A European Union (EU) plan to sanction Russian oil would prevent a wide range of European maritime players from helping carry the commodity even to third countries, where buying it will remain legal.

According to a draft leaked by Bloomberg, the EU aims to prohibit “any vessel registered under the flag of a member state or owned, chartered, operated or otherwise controlled by a national of a member state or any legal person … of a member state” from transporting Russian crude or petroleum products to third countries.

Similar provisions would apply to the provision of “technical assistance, brokering services, financing or financial assistance, or any other services” related to such transport.
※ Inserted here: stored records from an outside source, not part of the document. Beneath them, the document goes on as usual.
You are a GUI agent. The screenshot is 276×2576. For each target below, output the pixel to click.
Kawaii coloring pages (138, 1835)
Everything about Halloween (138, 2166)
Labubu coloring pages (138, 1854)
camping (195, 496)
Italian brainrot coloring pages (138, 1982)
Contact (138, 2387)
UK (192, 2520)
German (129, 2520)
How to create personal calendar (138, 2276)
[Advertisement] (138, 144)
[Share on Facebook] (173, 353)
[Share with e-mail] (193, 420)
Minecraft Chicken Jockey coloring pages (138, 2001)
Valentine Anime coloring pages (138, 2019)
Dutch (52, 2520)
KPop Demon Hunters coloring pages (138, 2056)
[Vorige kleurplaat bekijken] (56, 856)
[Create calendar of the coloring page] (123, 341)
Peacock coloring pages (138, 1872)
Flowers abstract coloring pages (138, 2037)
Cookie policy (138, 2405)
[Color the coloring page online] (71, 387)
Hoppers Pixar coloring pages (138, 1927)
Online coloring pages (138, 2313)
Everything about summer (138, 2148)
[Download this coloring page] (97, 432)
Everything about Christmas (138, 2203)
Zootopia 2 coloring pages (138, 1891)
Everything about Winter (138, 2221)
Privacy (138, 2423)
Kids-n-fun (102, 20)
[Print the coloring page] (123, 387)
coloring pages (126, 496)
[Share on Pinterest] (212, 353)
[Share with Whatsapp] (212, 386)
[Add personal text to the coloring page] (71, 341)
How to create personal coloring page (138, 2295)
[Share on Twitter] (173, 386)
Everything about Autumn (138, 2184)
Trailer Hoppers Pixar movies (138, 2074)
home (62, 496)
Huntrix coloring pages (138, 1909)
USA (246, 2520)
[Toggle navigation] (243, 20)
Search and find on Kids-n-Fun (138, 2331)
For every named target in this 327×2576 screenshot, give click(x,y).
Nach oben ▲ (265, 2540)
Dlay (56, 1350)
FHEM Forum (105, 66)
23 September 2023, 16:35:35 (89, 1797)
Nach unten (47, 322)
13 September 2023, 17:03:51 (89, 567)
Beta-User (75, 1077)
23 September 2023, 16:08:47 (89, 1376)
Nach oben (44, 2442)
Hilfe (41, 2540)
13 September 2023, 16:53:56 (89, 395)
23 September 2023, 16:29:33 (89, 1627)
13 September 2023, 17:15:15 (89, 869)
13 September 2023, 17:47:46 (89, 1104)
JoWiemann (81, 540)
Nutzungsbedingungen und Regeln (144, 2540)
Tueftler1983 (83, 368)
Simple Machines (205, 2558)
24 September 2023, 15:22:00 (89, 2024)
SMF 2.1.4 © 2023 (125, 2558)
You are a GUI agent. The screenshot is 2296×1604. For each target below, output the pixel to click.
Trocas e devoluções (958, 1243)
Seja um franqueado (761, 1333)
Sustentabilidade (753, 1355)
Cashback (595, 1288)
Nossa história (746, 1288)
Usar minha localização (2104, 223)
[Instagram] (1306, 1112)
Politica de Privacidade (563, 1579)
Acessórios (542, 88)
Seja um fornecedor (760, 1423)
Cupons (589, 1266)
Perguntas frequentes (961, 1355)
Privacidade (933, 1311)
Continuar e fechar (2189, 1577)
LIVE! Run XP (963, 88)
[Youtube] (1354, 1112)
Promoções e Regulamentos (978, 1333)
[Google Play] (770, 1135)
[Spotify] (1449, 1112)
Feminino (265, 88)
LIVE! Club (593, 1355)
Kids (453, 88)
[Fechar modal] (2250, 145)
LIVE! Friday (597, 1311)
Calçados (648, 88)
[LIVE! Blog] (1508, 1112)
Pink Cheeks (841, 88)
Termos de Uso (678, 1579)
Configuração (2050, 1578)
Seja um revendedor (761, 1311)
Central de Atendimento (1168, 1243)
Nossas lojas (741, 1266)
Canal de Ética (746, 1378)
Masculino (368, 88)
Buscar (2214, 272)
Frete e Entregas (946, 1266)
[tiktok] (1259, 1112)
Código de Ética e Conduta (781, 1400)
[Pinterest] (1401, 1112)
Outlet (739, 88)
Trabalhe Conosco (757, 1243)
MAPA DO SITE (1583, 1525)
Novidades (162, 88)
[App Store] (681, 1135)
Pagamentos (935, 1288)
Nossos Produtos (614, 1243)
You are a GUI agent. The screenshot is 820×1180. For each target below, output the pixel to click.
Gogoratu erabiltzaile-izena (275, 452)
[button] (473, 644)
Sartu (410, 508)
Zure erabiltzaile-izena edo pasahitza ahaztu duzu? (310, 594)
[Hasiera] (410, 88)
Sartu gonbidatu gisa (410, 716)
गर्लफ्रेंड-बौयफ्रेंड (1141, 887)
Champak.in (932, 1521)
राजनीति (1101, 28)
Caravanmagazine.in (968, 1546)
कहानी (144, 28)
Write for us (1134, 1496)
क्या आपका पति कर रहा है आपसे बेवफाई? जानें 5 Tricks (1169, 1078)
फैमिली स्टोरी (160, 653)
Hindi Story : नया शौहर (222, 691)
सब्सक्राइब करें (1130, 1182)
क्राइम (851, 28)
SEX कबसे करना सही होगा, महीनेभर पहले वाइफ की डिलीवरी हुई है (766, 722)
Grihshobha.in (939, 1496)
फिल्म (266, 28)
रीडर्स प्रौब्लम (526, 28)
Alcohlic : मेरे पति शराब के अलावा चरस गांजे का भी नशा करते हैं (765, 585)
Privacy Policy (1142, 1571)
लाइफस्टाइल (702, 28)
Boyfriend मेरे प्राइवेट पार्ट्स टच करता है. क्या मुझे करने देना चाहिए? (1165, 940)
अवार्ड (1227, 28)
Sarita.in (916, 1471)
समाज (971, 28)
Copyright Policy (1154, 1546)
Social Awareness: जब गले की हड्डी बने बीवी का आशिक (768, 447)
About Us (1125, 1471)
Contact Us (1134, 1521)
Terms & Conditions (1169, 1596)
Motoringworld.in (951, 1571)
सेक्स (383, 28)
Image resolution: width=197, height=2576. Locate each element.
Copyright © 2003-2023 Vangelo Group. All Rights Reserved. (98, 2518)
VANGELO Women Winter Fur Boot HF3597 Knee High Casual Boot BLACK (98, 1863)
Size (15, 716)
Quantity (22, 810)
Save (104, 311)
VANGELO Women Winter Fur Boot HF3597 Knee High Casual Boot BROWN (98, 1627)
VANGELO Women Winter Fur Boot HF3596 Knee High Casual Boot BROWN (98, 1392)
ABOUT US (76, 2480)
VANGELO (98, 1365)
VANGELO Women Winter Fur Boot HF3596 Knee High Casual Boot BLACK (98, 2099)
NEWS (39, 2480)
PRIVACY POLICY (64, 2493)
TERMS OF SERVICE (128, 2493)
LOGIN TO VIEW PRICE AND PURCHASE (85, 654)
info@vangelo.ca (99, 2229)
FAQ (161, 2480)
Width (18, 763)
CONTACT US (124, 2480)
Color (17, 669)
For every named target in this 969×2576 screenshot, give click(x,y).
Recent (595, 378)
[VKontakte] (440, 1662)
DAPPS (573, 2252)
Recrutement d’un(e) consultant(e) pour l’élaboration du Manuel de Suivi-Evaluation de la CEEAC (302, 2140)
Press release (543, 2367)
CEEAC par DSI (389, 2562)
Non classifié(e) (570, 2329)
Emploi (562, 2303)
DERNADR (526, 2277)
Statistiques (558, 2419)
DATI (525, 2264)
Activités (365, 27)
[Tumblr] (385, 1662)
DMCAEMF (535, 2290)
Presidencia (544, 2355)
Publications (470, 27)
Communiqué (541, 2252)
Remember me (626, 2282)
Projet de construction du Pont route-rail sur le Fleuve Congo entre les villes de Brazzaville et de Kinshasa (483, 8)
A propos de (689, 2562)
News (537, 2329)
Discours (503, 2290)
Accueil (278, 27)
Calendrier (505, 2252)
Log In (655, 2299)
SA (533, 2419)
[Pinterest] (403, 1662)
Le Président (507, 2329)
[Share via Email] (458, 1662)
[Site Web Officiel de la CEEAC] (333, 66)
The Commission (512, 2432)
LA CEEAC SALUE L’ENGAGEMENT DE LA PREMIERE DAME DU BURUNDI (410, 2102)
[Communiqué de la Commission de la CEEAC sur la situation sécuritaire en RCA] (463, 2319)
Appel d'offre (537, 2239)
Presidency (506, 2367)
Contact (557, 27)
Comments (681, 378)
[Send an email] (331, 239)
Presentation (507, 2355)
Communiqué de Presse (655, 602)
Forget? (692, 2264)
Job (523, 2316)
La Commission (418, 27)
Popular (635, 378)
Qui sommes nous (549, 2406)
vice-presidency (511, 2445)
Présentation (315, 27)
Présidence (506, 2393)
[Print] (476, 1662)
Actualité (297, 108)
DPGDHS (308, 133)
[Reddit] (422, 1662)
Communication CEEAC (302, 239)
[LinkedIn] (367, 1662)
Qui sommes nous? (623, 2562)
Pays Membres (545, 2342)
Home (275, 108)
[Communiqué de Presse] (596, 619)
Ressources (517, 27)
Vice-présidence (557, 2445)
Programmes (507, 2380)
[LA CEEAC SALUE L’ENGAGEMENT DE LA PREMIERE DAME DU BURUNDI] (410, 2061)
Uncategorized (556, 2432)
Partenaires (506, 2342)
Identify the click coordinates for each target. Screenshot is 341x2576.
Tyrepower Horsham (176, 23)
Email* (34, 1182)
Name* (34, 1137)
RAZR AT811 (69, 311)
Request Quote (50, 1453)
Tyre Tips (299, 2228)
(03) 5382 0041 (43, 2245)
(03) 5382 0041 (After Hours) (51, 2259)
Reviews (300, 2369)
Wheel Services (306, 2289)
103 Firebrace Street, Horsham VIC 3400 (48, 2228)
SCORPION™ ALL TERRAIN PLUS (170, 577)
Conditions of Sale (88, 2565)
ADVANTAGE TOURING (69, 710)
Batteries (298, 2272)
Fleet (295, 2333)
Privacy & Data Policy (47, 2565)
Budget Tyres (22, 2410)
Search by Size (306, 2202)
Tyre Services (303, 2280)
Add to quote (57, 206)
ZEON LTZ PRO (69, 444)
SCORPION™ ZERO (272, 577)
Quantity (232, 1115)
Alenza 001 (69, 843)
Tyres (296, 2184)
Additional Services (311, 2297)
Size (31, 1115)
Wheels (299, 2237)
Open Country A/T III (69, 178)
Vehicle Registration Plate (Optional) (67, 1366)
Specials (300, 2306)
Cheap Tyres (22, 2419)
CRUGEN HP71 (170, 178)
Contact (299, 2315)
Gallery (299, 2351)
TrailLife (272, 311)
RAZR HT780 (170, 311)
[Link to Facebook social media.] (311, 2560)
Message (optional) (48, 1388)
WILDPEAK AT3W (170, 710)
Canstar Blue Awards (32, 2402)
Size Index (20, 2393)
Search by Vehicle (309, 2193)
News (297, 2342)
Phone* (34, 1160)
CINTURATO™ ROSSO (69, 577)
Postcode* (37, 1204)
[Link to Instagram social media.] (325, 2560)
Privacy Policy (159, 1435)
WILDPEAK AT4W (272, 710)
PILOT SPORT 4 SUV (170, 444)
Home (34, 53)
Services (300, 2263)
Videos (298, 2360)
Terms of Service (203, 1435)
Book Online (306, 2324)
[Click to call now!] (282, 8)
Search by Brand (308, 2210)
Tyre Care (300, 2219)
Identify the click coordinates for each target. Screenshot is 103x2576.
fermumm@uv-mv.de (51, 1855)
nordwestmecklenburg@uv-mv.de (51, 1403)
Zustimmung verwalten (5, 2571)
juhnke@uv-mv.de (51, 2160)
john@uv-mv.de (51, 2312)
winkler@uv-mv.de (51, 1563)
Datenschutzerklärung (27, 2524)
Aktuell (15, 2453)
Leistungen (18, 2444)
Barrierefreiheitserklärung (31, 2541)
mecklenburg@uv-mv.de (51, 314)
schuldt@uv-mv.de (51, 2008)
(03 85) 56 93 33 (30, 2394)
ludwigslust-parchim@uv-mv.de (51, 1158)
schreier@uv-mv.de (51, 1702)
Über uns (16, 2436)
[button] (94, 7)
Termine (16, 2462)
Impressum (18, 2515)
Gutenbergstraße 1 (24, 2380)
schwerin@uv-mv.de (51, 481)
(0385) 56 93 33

The envisaged bans specifically extend to ship-to-ship transfers.

The draft spells out a sixth package of sanctions against Russia formally proposed on Wednesday by the European Commission — the EU organ in charge of drafting and executing the bloc’s decisions.

Under the plan, Europe would stop importing crude oil from Russia in six months and oil products by the end of 2022.

EU member states have to formally sign off on the proposals before they take effect, however, and have the right to modify them.

According to Greek media reports, EU members such as Greece, Malta and Cyprus, which are among the world’s biggest shipowning and ship management hubs, are already said to have criticised the plan’s maritime provisions for providing an unfair advantage to non-EU owners.

Other EU member states, such as Hungary and Slovakia, which depend on Russian oil, have even reportedly threatened to veto it, to obtain multi-year exemptions from the import ban.